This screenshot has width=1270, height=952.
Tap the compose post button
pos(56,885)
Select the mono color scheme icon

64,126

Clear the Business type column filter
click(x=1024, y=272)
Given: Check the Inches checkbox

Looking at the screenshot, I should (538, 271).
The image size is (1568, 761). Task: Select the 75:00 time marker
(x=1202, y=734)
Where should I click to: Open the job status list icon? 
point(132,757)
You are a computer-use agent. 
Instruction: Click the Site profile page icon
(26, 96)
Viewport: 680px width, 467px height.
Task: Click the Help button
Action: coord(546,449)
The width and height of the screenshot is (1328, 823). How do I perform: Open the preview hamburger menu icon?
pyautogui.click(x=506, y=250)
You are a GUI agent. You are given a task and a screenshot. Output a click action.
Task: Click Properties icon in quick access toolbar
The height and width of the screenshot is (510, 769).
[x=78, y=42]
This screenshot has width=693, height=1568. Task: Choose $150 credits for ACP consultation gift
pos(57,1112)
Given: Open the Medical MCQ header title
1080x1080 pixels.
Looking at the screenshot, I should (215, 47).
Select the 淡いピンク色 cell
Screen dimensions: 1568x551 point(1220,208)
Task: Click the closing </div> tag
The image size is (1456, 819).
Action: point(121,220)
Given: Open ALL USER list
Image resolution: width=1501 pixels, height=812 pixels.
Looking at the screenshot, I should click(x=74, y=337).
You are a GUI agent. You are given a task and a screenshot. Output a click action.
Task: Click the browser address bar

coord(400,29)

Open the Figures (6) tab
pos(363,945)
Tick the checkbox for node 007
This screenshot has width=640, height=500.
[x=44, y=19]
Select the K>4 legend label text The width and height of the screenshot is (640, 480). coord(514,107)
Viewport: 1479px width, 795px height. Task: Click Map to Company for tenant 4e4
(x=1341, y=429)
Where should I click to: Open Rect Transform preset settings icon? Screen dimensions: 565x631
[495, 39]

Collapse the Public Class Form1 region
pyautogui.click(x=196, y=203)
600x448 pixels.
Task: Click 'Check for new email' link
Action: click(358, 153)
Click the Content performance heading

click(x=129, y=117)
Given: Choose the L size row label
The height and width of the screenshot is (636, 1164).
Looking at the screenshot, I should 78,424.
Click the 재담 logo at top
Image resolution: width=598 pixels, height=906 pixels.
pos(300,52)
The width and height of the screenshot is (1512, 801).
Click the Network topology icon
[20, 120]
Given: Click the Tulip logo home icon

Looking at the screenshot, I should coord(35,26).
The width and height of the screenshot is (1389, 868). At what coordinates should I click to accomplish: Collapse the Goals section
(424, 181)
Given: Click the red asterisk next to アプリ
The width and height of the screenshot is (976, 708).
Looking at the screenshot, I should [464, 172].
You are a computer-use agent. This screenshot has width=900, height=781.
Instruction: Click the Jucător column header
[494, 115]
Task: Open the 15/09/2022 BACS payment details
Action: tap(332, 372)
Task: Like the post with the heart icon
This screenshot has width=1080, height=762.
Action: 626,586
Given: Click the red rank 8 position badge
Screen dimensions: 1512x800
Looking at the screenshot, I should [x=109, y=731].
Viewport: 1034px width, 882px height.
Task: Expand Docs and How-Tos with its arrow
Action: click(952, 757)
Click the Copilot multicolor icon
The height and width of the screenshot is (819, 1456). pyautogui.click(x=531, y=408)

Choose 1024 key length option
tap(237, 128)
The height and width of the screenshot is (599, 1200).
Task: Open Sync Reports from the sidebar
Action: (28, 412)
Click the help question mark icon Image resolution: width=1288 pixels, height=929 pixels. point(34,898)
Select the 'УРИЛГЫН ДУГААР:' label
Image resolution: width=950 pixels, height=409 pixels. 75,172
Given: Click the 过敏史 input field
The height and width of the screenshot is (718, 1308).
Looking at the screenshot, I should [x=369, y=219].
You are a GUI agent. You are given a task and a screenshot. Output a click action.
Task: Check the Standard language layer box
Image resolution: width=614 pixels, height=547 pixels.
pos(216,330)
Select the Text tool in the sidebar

● **Task directions**
Rewrite every row above, putting "desktop agent" wherever "GUI agent" occurs and keeping everything else the same.

● **Solution to the exercise**
This screenshot has width=1270, height=952.
Tap the compose post button
pos(56,885)
Select the mono color scheme icon

64,126

Clear the Business type column filter
click(x=1024, y=272)
Given: Check the Inches checkbox

Looking at the screenshot, I should (538, 271).
The image size is (1568, 761). Task: Select the 75:00 time marker
(x=1202, y=734)
Where should I click to: Open the job status list icon? 
point(132,757)
You are a computer-use agent. 
Instruction: Click the Site profile page icon
(26, 96)
Viewport: 680px width, 467px height.
Task: Click the Help button
Action: coord(546,449)
The width and height of the screenshot is (1328, 823). How do I perform: Open the preview hamburger menu icon?
pyautogui.click(x=506, y=250)
You are a desktop agent. You are given a task and a screenshot. Output a click action.
Task: Click Properties icon in quick access toolbar
The height and width of the screenshot is (510, 769).
[x=78, y=42]
This screenshot has width=693, height=1568. Task: Choose $150 credits for ACP consultation gift
pos(57,1112)
Given: Open the Medical MCQ header title
1080x1080 pixels.
Looking at the screenshot, I should (215, 47).
Select the 淡いピンク色 cell
Screen dimensions: 1568x551 point(1220,208)
Task: Click the closing </div> tag
The image size is (1456, 819).
Action: point(121,220)
Given: Open ALL USER list
Image resolution: width=1501 pixels, height=812 pixels.
Looking at the screenshot, I should click(x=74, y=337).
You are a desktop agent. You are given a task and a screenshot. Output a click action.
Task: Click the browser address bar

coord(400,29)

Open the Figures (6) tab
pos(363,945)
Tick the checkbox for node 007
This screenshot has width=640, height=500.
[x=44, y=19]
Select the K>4 legend label text The width and height of the screenshot is (640, 480). coord(514,107)
Viewport: 1479px width, 795px height. Task: Click Map to Company for tenant 4e4
(x=1341, y=429)
Where should I click to: Open Rect Transform preset settings icon? Screen dimensions: 565x631
[495, 39]

Collapse the Public Class Form1 region
pyautogui.click(x=196, y=203)
600x448 pixels.
Task: Click 'Check for new email' link
Action: click(358, 153)
Click the Content performance heading

click(x=129, y=117)
Given: Choose the L size row label
The height and width of the screenshot is (636, 1164).
Looking at the screenshot, I should 78,424.
Click the 재담 logo at top
Image resolution: width=598 pixels, height=906 pixels.
pos(300,52)
The width and height of the screenshot is (1512, 801).
Click the Network topology icon
[20, 120]
Given: Click the Tulip logo home icon

Looking at the screenshot, I should coord(35,26).
The width and height of the screenshot is (1389, 868). At what coordinates should I click to accomplish: Collapse the Goals section
(424, 181)
Given: Click the red asterisk next to アプリ
The width and height of the screenshot is (976, 708).
Looking at the screenshot, I should [464, 172].
You are a computer-use agent. This screenshot has width=900, height=781.
Instruction: Click the Jucător column header
[494, 115]
Task: Open the 15/09/2022 BACS payment details
Action: tap(332, 372)
Task: Like the post with the heart icon
This screenshot has width=1080, height=762.
Action: 626,586
Given: Click the red rank 8 position badge
Screen dimensions: 1512x800
Looking at the screenshot, I should [x=109, y=731].
Viewport: 1034px width, 882px height.
Task: Expand Docs and How-Tos with its arrow
Action: click(952, 757)
Click the Copilot multicolor icon
The height and width of the screenshot is (819, 1456). pyautogui.click(x=531, y=408)

Choose 1024 key length option
tap(237, 128)
The height and width of the screenshot is (599, 1200).
Task: Open Sync Reports from the sidebar
Action: (28, 412)
Click the help question mark icon Image resolution: width=1288 pixels, height=929 pixels. point(34,898)
Select the 'УРИЛГЫН ДУГААР:' label
Image resolution: width=950 pixels, height=409 pixels. 75,172
Given: Click the 过敏史 input field
The height and width of the screenshot is (718, 1308).
Looking at the screenshot, I should [x=369, y=219].
You are a desktop agent. You are given a task and a screenshot. Output a click action.
Task: Check the Standard language layer box
Image resolution: width=614 pixels, height=547 pixels.
pos(216,330)
Select the Text tool in the sidebar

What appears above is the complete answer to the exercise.